L’avènement de la 5G – qui pourrait donner naissance à de nouvelles applications telles que les systèmes d’assistance à la conduite – requiert par ailleurs de nouveaux standards de sécurité visant à protéger la confidentialité, l’intégrité et la disponibilité du réseau.

Parallèlement, l’essor rapide des technologies financières (« fintech ») et des paiements sur mobile rendent les internautes vulnérables à toutes sortes de menaces dites « cyber ».

D’après une récente étude menée par le spécialiste de la protection des données Veritas Technologies, 63% des entreprises financières ont déjà été la cible d’attaques de type « rançongiciel » (ransomware), contre une moyenne de 42% tous secteurs confondus.

Près d’un tiers (29%) des entreprises attaquées admet même avoir payé la totalité de la rançon demandée.

Avec, face à elles, des hackers qui se montrent de plus en plus gourmands.

Coveware – qui propose des services de réponse immédiate aux entreprises piratées – estime que le montant des rançons demandées a bondi de 60% entre les premier et deuxième trimestres 2020, pour s’établir à 178.250 dollars en moyenne.

Les derniers mois ont par ailleurs vu émerger des acteurs particulièrement agressifs, qui n’hésitent pas à déployer des stratégies complexes et qui disposent de moyens financiers importants: on les appelle les « Big Game Hunters ».

Leur approche leur permet de prendre pour cibles de grands groupes multinationaux, avec l’objectif de décrocher des rançons susceptibles de se chiffrer en millions.

Les cyber criminels ont également fait évoluer leur « modèle économique ». En plus de monétiser la disponibilité des données, ils exploitent maintenant leur confidentialité, menaçant les entreprises de les divulguer publiquement.

Dans un tel environnement, le passage au télétravail constitue un défi supplémentaire pour les experts en cybersécurité, avec un périmètre d’attaque qui s’agrandit puisqu’il inclut désormais la sphère domestique.

Mais si les chefs d’entreprise se déclarent de plus en plus préoccupés par les cyberattaques, leurs craintes ne donnent pas toujours lieu à des mesures concrètes.

Une récente enquête menée par PwC auprès de plus de 5000 dirigeants dans le monde révèle que moins de la moitié d’entre eux ont prévu d’augmenter de 10% ou plus leurs dépenses pour la cybersécurité et la confidentialité des données.
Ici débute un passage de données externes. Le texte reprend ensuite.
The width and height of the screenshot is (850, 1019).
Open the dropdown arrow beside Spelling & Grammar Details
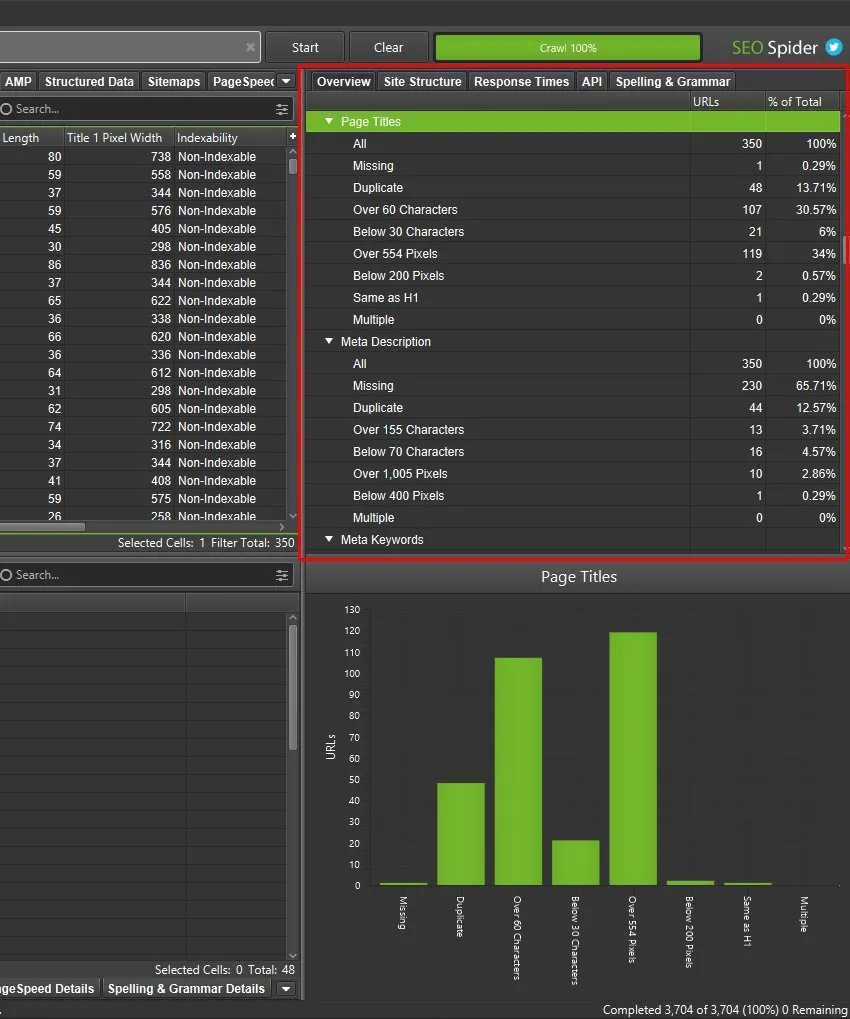click(286, 988)
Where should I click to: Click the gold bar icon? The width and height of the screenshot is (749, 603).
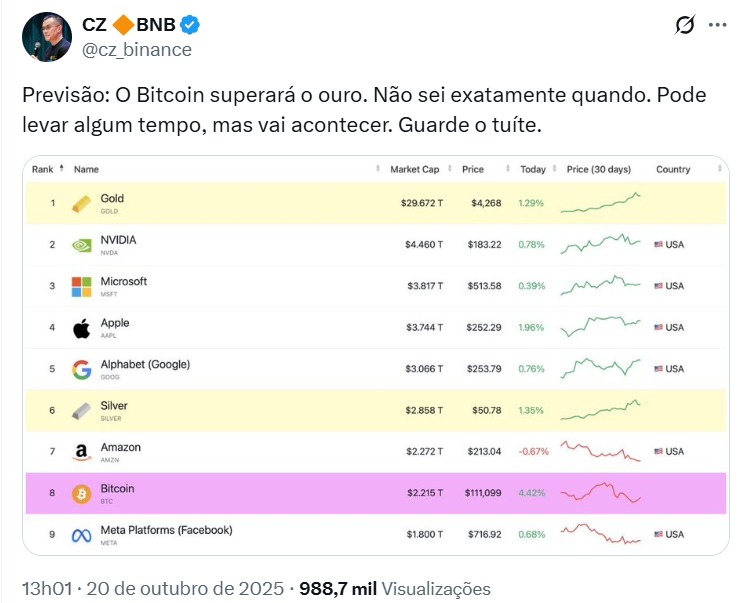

Une attitude prudente qui ne semble pas remettre en question la croissance du marché, qui devrait continuer à dépasser celle du secteur de la technologie dans son ensemble durant les années qui viennent.

Le canadien BlackBerry ne s’y est pas trompé. L’ancien fabricant de smartphones s’est reconverti dans la sécurité informatique lorsque le lancement de l’iPhone a fait plonger ses ventes de terminaux. Un pari qui lui a permis d’assurer sa survie et qui se révèle payant en Bourse: son cours a été multiplié par trois sur les 12 derniers mois.

Aux Etats-Unis, les géants Palo Alto Networks et Fortinet profitent eux aussi de cet engouement. Les deux titres affichent des gains de plus de 90% sur l’année écoulée, ce qui fait ressortir leurs capitalisations à respectivement 34 et 23 milliards de dollars.

En comparaison de ces deux poids lourds américains, le spécialiste français de l’électronique de défense Thales et ses 19 milliards d’euros de valorisation apparaît largement sous-évalué. Malgré une progression de 9% depuis le début de l’année, le titre se traite sur un PER de l’ordre de 14x qui semble encore très attractif par rapport à sa moyenne de 16x sur cinq ans.

Le secteur recèle aussi quelques pépites relativement méconnues. Le français Wallix – qui propose des solutions de cybersécurité « simples à mettre en oeuvre » – revendique ainsi plus de 1300 clients, dont Peugeot, et prévoit aujourd’hui de se développer à l’international.

Le groupe n’est pas encore bénéficiaire, mais vise la rentabilité d’exploitation au second semestre de l’exercice 2021. Si le cours de son action a déjà plus que doublé en un an, de bonnes performances pourraient le faire revenir en direction de ses plus hauts de 2018 (124,5 euros). Pour ne rien gâcher, la société semble également présenter le profil d’une cible de rachat éventuelle par un groupe de plus grande taille.